ALREADY internationally applauded, ‘The Pipe’, a documentary film about the controversial Corrib gas controversy is set to go on national release at the beginning of December, with screenings in both Castlebar (from December 3) and Belmullet (from December 5).
Speaking to The Mayo News last night, Risteard O’Domhnaill (Richie O’Donnell) said:
“The timing of the release is very fortuitous. While we made it at the height of the Celtic Tiger when nobody dared speak about developers, now the mask has slipped and people can see the failures of the politicians and the regulators and how private interests were allowed run rough shod over the rights of ordinary citizens.”
‘The Pipe’ received a standing ovation when it premiered earlier this year at the Galway Film Fleadh.

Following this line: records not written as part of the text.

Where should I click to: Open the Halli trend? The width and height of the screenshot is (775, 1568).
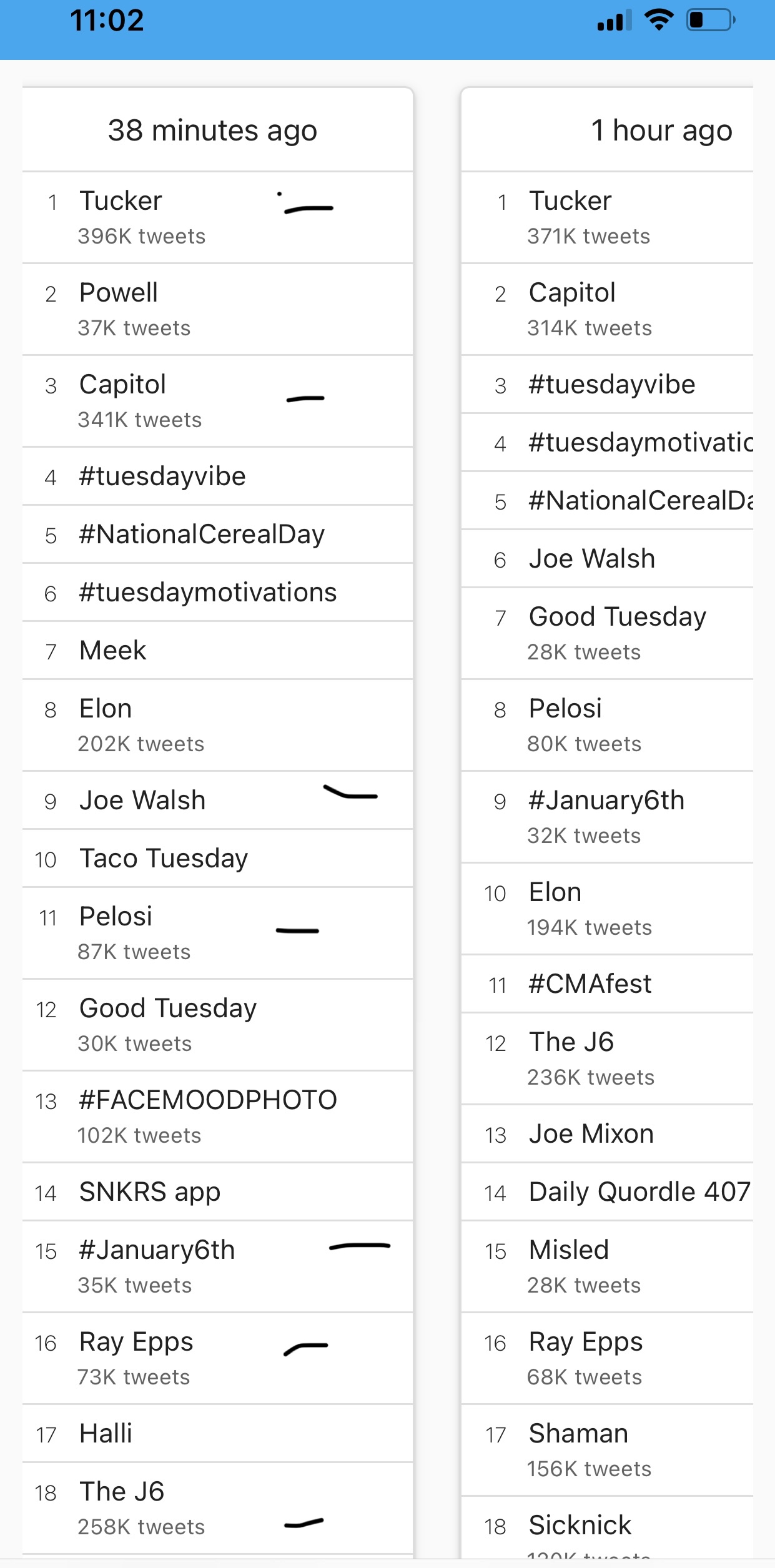point(217,1433)
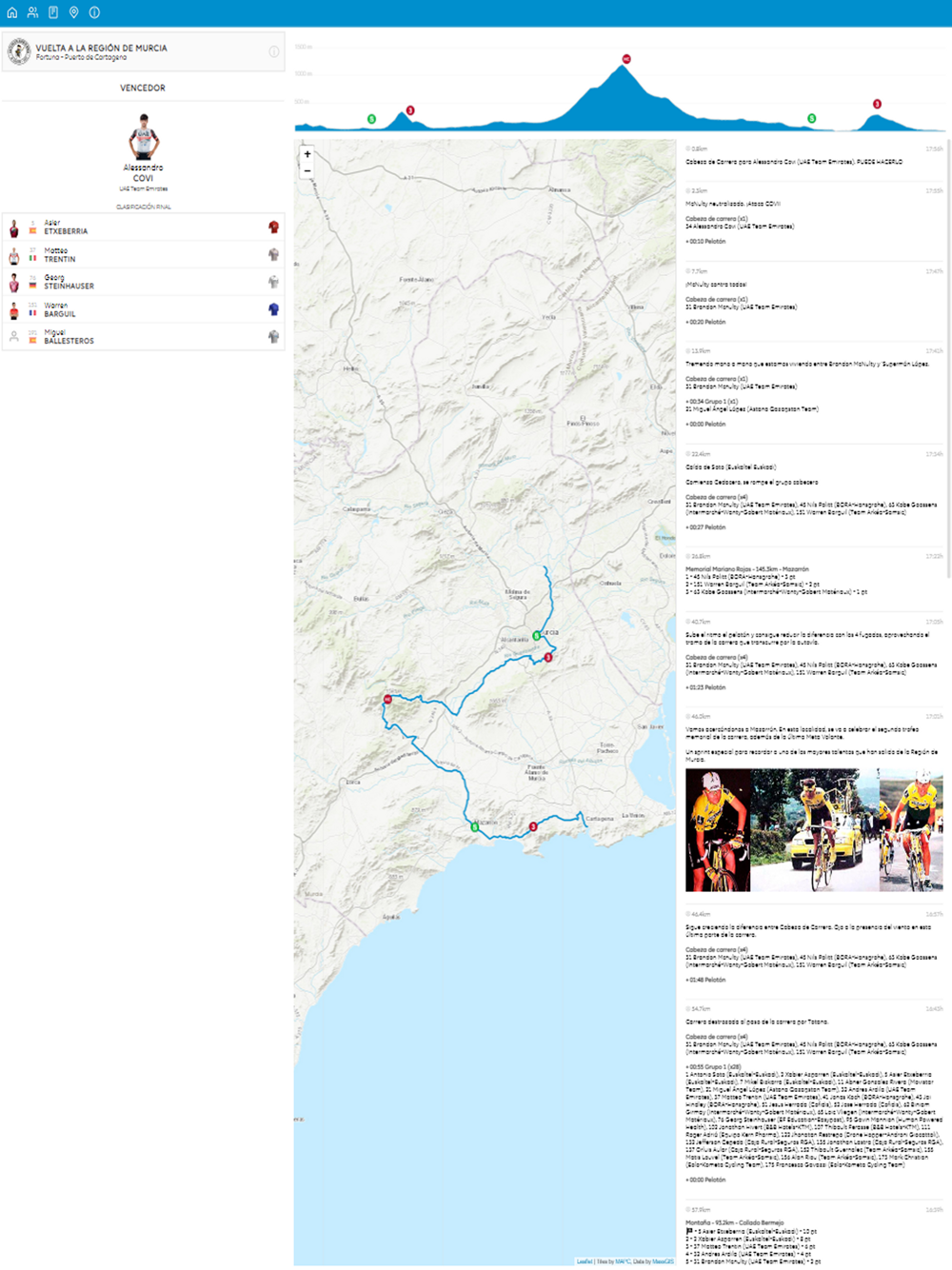Open the riders list icon
The width and height of the screenshot is (952, 1270).
32,12
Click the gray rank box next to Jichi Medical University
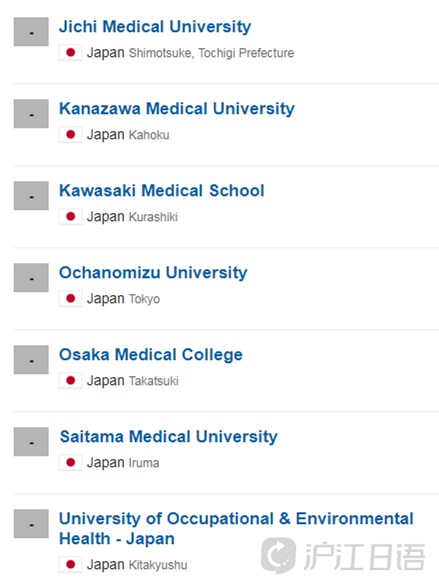The height and width of the screenshot is (586, 439). (31, 32)
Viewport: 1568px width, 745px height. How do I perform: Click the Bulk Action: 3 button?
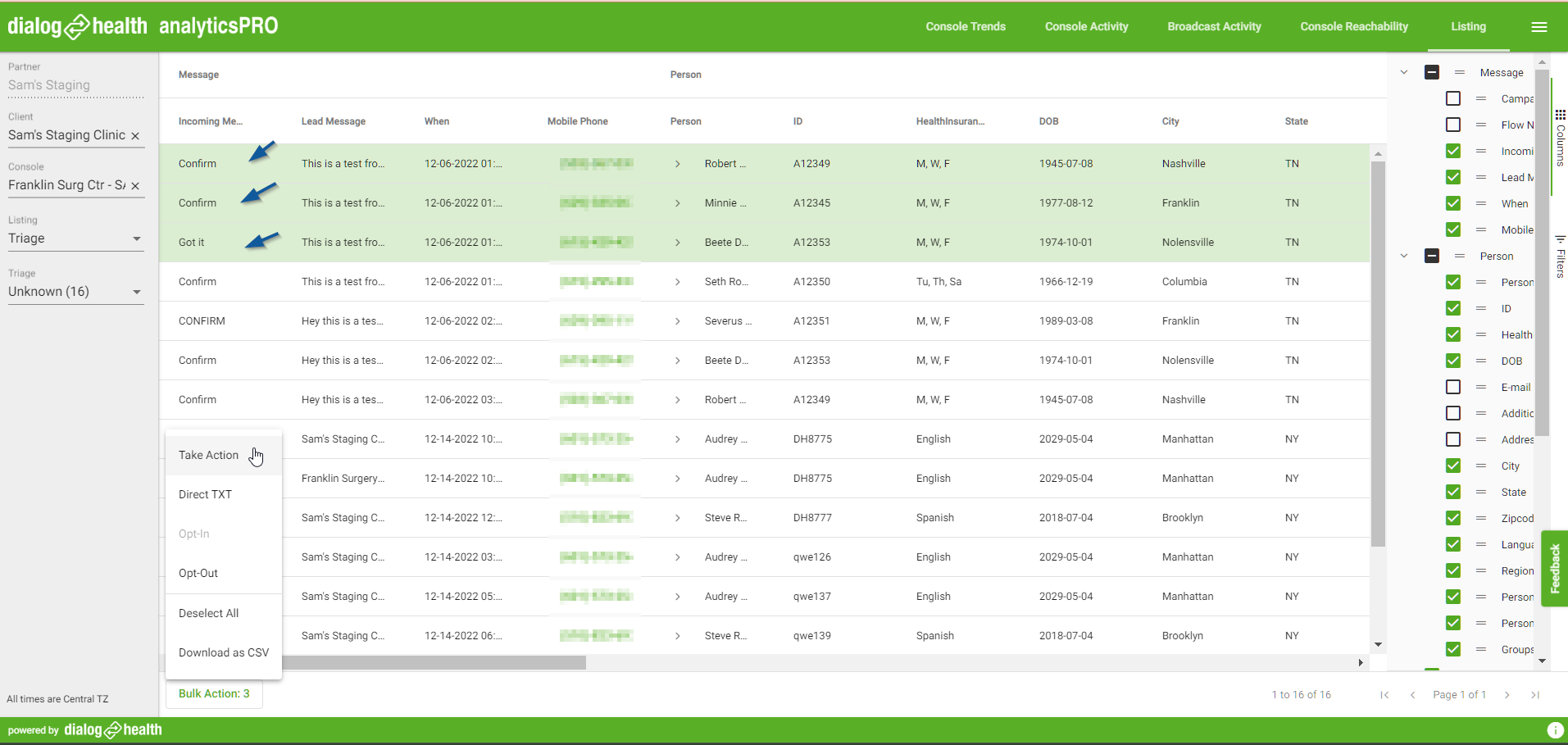(x=214, y=693)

It has since received widespread praise and critical acclaim after showings at the Toronto and London Film Festivals. Tomorrow (Wednesday) ‘The Pipe’ will be shown at the Amsterdam Film Festival.
Among its many reviews, Variety magazine stated that ‘the film is beautifully composed and valiantly photographed’.
“What do people do, when the law prevents them from protecting themselves? That’s the question at the heart of ‘The Pipe’, a stirring, character-rich docu from Irish film-maker Risteard O Domhnaill about Shell vs Rossport, Ireland, where the oil company decided to run a gas line, and the community decided otherwise. The Irish don’t harbour a lot of affection toward things British, but those behind ‘The Pipe’ might think fondly of BP, whose recent gulf disaster will add currency and urgency to this charismatic David-Goliath tale. Look for some theatrical gas and a secure on-air berth,” reviewer John Anderson wrote after seeing the film at the Toronto Film Festival in September.
‘The Pipe’ is a Scannain Inbhear Teoranta presentation in association with Underground Films, Riverside Television and TG4 with the participation of the Irish Film Board. It is Produced by Rachel Lysaght, Risteard O Domhnaill and also directed by O Domhnaill.
Among the many local residents featured are Pat O’Donnell, Willie and Mary Corduff, Monica Muller and Maura Harrington.
Critic John Anderson also observes: “Narration-less and musically upbeat, the film begins in 2005, with the arrest of what would become known as the ‘Rossport Five’ – locals who refuse to allow Shell to lay pipeline across their land.”